Ambient air pollution: A global assessment of exposure and burden of disease. World Health Organization, 2016
Qualche giorno fa l'Organizzazione Mondiale della Sanità ha pubblicato gli ultimi dati sull'inquinamento dell'aria, aggiornati a dicembre 2015, e ancora una volta l'allarme è netto: meno di una persona su 10 nel mondo respira un'aria che rispetta le più recenti linee guida in materia di inquinamento da PM10 e PM2.5.

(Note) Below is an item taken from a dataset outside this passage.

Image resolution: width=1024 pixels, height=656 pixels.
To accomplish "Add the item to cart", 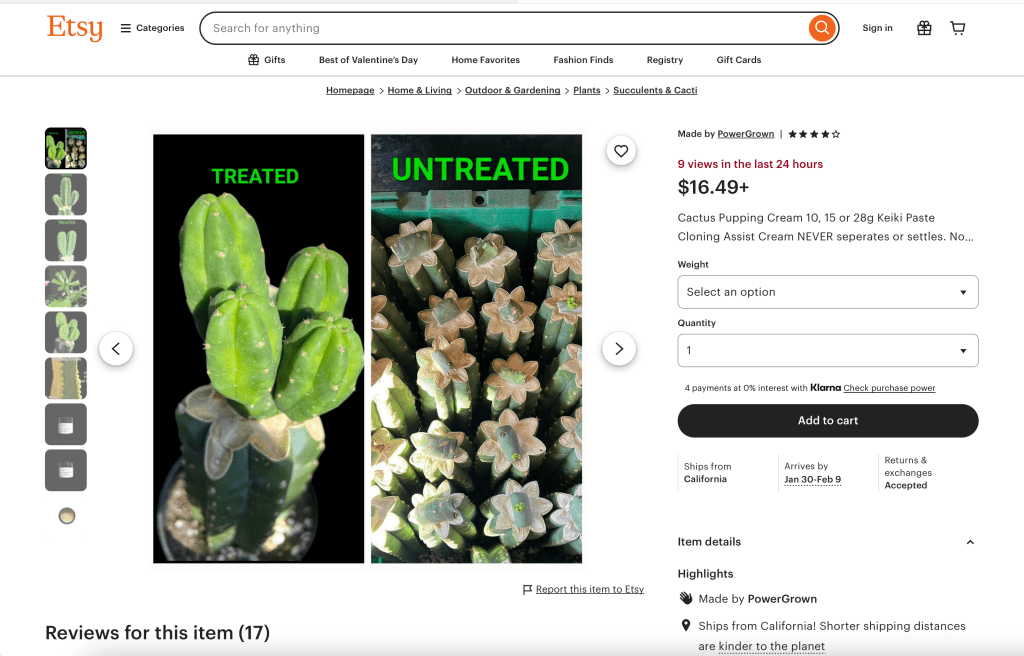I will (827, 421).
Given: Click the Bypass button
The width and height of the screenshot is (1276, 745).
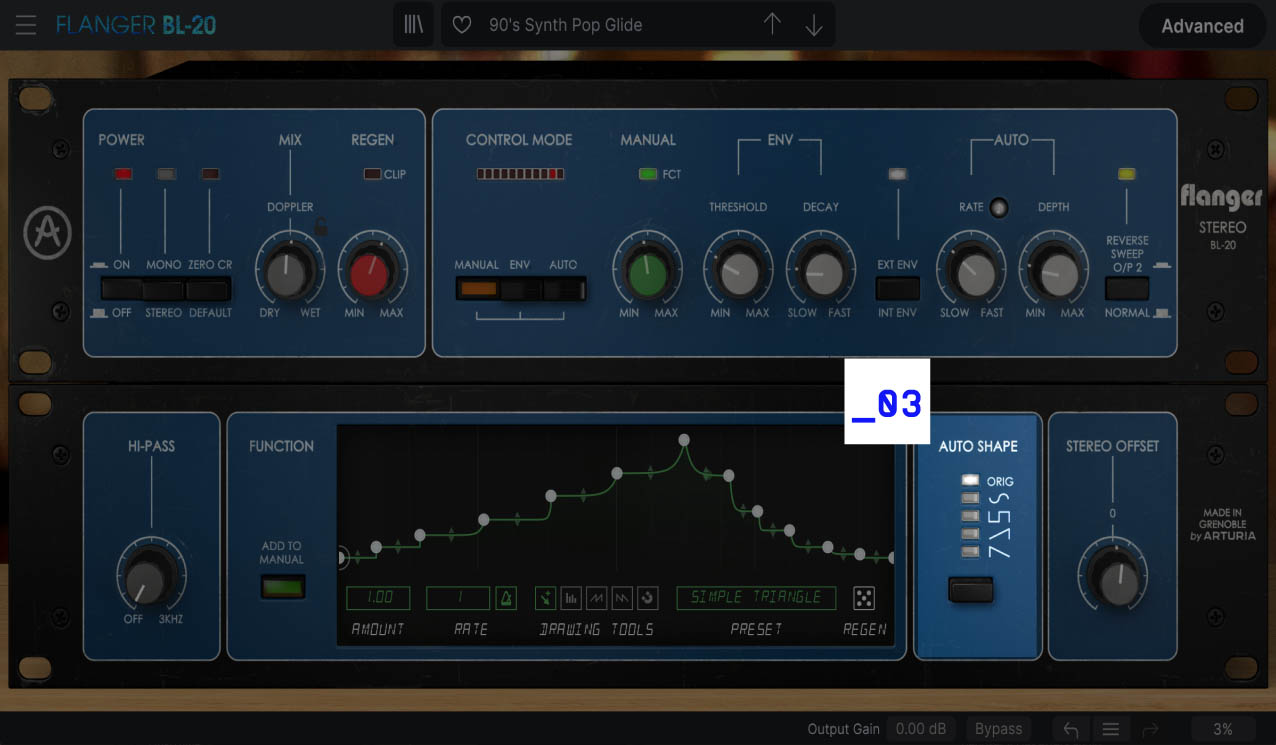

Una situazione che porta con sé conseguenze importanti per la salute della popolazione: oltre 3 milioni di morti nel 2012 dovute a malattie croniche riconducibili all'inquinamento ambientale e se si considera anche l'inquinamento “indoor” cioè quello domestico, il numero di morti annue sale a 6.5 milioni. Un dato quest'ultimo che apparentemente può sembrare “confortante”, dal momento che qualche mese fa sempre l'OMS parlava di 7 milioni di morti annue, ma – precisa l'OMS – la differenza è dovuta solamente a una migliore quantificazione proposta in quest'ultimo rapporto, che per la prima volta raccoglie i dati paese per paese. Niente a che vedere dunque con un miglioramento della qualità dell'aria.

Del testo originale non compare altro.